#### Brief
Word for word, transcribe the data below.

[Stored dataset items]
☆ ☆ ☆ ☆
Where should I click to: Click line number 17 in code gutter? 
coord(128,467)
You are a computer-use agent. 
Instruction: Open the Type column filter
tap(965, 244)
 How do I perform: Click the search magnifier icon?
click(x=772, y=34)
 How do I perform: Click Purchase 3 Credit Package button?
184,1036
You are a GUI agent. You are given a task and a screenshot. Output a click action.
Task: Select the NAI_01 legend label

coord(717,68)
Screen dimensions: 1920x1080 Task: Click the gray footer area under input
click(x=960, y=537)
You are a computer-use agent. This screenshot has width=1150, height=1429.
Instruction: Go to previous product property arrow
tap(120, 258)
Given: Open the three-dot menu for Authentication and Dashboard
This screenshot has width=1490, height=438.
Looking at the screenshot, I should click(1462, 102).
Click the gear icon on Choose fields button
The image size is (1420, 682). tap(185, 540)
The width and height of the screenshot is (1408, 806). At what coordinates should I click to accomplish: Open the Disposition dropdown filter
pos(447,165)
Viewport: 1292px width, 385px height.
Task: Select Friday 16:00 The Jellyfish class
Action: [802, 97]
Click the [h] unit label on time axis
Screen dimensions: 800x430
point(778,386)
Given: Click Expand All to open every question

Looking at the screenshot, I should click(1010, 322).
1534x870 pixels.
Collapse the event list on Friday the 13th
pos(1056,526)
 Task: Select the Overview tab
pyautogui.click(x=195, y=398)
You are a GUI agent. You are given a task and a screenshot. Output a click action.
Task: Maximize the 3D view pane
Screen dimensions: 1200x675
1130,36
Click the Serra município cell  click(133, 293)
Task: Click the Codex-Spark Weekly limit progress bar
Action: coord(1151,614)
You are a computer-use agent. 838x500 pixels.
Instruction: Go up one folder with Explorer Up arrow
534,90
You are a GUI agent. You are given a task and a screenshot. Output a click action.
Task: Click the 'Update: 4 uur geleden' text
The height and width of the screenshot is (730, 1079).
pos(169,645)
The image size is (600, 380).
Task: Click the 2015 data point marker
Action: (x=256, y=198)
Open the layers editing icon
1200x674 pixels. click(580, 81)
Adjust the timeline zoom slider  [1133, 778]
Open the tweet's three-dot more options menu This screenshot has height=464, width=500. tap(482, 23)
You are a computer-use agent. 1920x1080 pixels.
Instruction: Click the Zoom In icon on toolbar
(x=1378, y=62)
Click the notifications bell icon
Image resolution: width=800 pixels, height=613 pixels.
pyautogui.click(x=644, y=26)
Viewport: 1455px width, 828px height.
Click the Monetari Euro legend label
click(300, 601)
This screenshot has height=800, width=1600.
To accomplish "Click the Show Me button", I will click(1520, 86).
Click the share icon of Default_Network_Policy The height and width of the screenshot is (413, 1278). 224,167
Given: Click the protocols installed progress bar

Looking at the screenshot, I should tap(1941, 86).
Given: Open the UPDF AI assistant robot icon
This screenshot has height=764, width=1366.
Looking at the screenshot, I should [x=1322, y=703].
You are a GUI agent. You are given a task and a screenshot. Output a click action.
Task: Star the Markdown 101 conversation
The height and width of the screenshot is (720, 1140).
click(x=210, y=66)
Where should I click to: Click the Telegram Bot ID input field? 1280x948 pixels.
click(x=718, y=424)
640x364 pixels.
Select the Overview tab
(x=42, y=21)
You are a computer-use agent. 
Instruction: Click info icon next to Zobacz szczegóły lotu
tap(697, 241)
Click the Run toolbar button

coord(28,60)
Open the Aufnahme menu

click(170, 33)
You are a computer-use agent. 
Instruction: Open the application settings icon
☆ ☆ ☆ ☆
#### Written reply
Where should I click to: Click line number 17 in code gutter? 
coord(128,467)
You are a computer-use agent. 
Instruction: Open the Type column filter
tap(965, 244)
 How do I perform: Click the search magnifier icon?
click(x=772, y=34)
 How do I perform: Click Purchase 3 Credit Package button?
184,1036
You are a GUI agent. You are given a task and a screenshot. Output a click action.
Task: Select the NAI_01 legend label

coord(717,68)
Screen dimensions: 1920x1080 Task: Click the gray footer area under input
click(x=960, y=537)
You are a computer-use agent. This screenshot has width=1150, height=1429.
Instruction: Go to previous product property arrow
tap(120, 258)
Given: Open the three-dot menu for Authentication and Dashboard
This screenshot has width=1490, height=438.
Looking at the screenshot, I should click(1462, 102).
Click the gear icon on Choose fields button
The image size is (1420, 682). tap(185, 540)
The width and height of the screenshot is (1408, 806). At what coordinates should I click to accomplish: Open the Disposition dropdown filter
pos(447,165)
Viewport: 1292px width, 385px height.
Task: Select Friday 16:00 The Jellyfish class
Action: [802, 97]
Click the [h] unit label on time axis
Screen dimensions: 800x430
point(778,386)
Given: Click Expand All to open every question

Looking at the screenshot, I should click(1010, 322).
1534x870 pixels.
Collapse the event list on Friday the 13th
pos(1056,526)
 Task: Select the Overview tab
pyautogui.click(x=195, y=398)
You are a GUI agent. You are given a task and a screenshot. Output a click action.
Task: Maximize the 3D view pane
Screen dimensions: 1200x675
1130,36
Click the Serra município cell  click(133, 293)
Task: Click the Codex-Spark Weekly limit progress bar
Action: coord(1151,614)
You are a computer-use agent. 838x500 pixels.
Instruction: Go up one folder with Explorer Up arrow
534,90
You are a GUI agent. You are given a task and a screenshot. Output a click action.
Task: Click the 'Update: 4 uur geleden' text
The height and width of the screenshot is (730, 1079).
pos(169,645)
The image size is (600, 380).
Task: Click the 2015 data point marker
Action: (x=256, y=198)
Open the layers editing icon
1200x674 pixels. click(580, 81)
Adjust the timeline zoom slider  [1133, 778]
Open the tweet's three-dot more options menu This screenshot has height=464, width=500. tap(482, 23)
You are a computer-use agent. 1920x1080 pixels.
Instruction: Click the Zoom In icon on toolbar
(x=1378, y=62)
Click the notifications bell icon
Image resolution: width=800 pixels, height=613 pixels.
pyautogui.click(x=644, y=26)
Viewport: 1455px width, 828px height.
Click the Monetari Euro legend label
click(300, 601)
This screenshot has height=800, width=1600.
To accomplish "Click the Show Me button", I will click(1520, 86).
Click the share icon of Default_Network_Policy The height and width of the screenshot is (413, 1278). 224,167
Given: Click the protocols installed progress bar

Looking at the screenshot, I should tap(1941, 86).
Given: Open the UPDF AI assistant robot icon
This screenshot has height=764, width=1366.
Looking at the screenshot, I should [x=1322, y=703].
You are a GUI agent. You are given a task and a screenshot. Output a click action.
Task: Star the Markdown 101 conversation
The height and width of the screenshot is (720, 1140).
click(x=210, y=66)
Where should I click to: Click the Telegram Bot ID input field? 1280x948 pixels.
click(x=718, y=424)
640x364 pixels.
Select the Overview tab
(x=42, y=21)
You are a computer-use agent. 
Instruction: Click info icon next to Zobacz szczegóły lotu
tap(697, 241)
Click the Run toolbar button

coord(28,60)
Open the Aufnahme menu

click(170, 33)
You are a computer-use agent. 
Instruction: Open the application settings icon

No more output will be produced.